Os Jogadores de Cartas – Paul Cézanne.

 

Os filósofos dizem que o tempo é uma exterioridade. Mas tem também uma dimensão interior. Já o poeta T. S. Eliot disse que o tempo passado está no tempo presente, que está no tempo futuro. E que o último dia do ano não é o último dia do tempo.

Hoje, eu vi o tempo passado. Na avenida Guararapes. Fui comprar um tênis com adesivo no solado. Por pressão de Conceição. Por conta de queda que levei.  Jogando futebol com meu neto. O que me valeu um inchaço no pulso. E dores. Até agora tenho resistido à radiografia. O veterano jogador precisa de zelo. Para enfrentar a geração próxima dos teen.

O fato é que atravessei a Guararapes. E me detive algum tempo. Olhando o que restou de antiga glória. A avenida mais importante da cidade. Que dava centralidade a atividades comerciais, bancárias e de serviços. Lojas de departamento que não existem mais. Uma intensidade de negócios que não brilha mais. Parei no centro da avenida. Entre os dois fluxos de veículos. Olhei para um lado. Para o outro. Alonguei a vista para o cinema São Luís. E vi um cenário desbotado. Muita pobreza. A economia informal ocupando as calçadas. Pequei o celular, fotografei o passado. E voltei ao presente.

Em seguida, parei numa loja de CDs antigos. Mantenho o hábito de ouvir o que gosto, olhando as próximas músicas. Uma a uma. Lendo na capa do CD. Autores. Intérpretes. Desta vez, comprei Liszt, Chopin, Grieg. E passei na padaria para levar croissant. Pensando no acompanhamento do tinto que vai irrigar as últimas noites do ano. Que se esvai. Desconstruindo as últimas voltas do relógio.

Assim fiz. Vivi o presente. Presente do dia. Música, pão e vinho. Inaugurei o concerto particular da tarde da terça feira com Chopin. Escolhi a dedo os Prelúdios e a Barcarolle. Esta, repeti uma, duas, três vezes. É uma peça delicada, lírica. Inspirada nos gondoleiros de Veneza. Na visão de cidade que é um romance. Molhada nas águas de canais que fazem fluir gôndolas e sonhos. Um mundo mágico feito de história, beleza e tecnologia.

A Barcarolle tem tessitura de notas que vão se ajustando em doce melodia do romantismo europeu. E projeta luz amorosa sobre a ânsia de planeta estressado. Por truques passageiros. E desnecessários. O sentido de permanência da música é aviso de perenidade. E harmonia. Aí entra o futuro.

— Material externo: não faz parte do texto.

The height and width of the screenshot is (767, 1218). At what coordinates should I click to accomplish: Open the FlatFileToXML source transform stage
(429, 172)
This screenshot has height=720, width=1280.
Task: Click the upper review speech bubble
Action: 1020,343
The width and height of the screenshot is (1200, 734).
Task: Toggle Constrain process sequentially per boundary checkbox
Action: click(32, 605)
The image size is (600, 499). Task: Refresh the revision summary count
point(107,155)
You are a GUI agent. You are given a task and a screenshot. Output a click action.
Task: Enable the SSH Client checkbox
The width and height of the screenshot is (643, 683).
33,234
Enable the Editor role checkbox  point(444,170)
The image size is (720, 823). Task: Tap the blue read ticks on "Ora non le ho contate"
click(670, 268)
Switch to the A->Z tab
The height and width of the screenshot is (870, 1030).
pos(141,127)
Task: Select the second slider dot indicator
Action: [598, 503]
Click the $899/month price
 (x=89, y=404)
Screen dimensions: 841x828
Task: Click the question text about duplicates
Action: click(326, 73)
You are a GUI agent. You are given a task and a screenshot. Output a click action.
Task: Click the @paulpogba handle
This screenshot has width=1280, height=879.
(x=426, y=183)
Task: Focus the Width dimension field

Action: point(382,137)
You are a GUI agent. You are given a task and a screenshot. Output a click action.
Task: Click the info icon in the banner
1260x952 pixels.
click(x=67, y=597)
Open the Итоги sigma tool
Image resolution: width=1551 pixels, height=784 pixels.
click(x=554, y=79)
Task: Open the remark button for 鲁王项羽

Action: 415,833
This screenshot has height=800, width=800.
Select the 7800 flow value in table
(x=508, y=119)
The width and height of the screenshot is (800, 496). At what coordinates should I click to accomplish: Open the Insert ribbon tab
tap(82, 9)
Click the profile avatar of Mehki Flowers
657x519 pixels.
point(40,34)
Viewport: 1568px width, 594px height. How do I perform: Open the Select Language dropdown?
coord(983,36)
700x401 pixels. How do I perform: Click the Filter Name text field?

Amizade. Nada é mais significativo para o futuro do que amizade. Amizade é o que liga, agrega, reúne, frutifica, gera, cria, semeia. E colhe. Liguei para amigos com quem almoço mensalmente. Denominamo-nos, em lúdico apelido, de cardeais. Não tanto pelo conhecimento de escrituras. Nem por sedução eclesiástica. Simplesmente porque geralmente nos reunimos em Olinda. Ao pé do Mosteiro. Cercado de igrejas. De palmeiras que são testemunhas de revoluções e mediações. Medicações. Orações. Enfim, ar litúrgico.

No fundo, é como se pertencêssemos a uma ordem muito própria. Sem código, manual ou disciplina hierárquica. Apenas, leve, segura e confortável amizade. Vinda de muitos séculos. De épicas batalhas. De éticas posturas. Cuja fiança moral é a confiança. Esmerilhada no ofício do respeito. E do afeto.

Pois bem, amigos. Aí estão, neste final de ano, passado, presente e futuro. Enlaçados na confiança entre pessoas. E na esperança de que as coisas vão mudar. Porque não podem assim ficar. Com o pulso contundido de veterano jogador.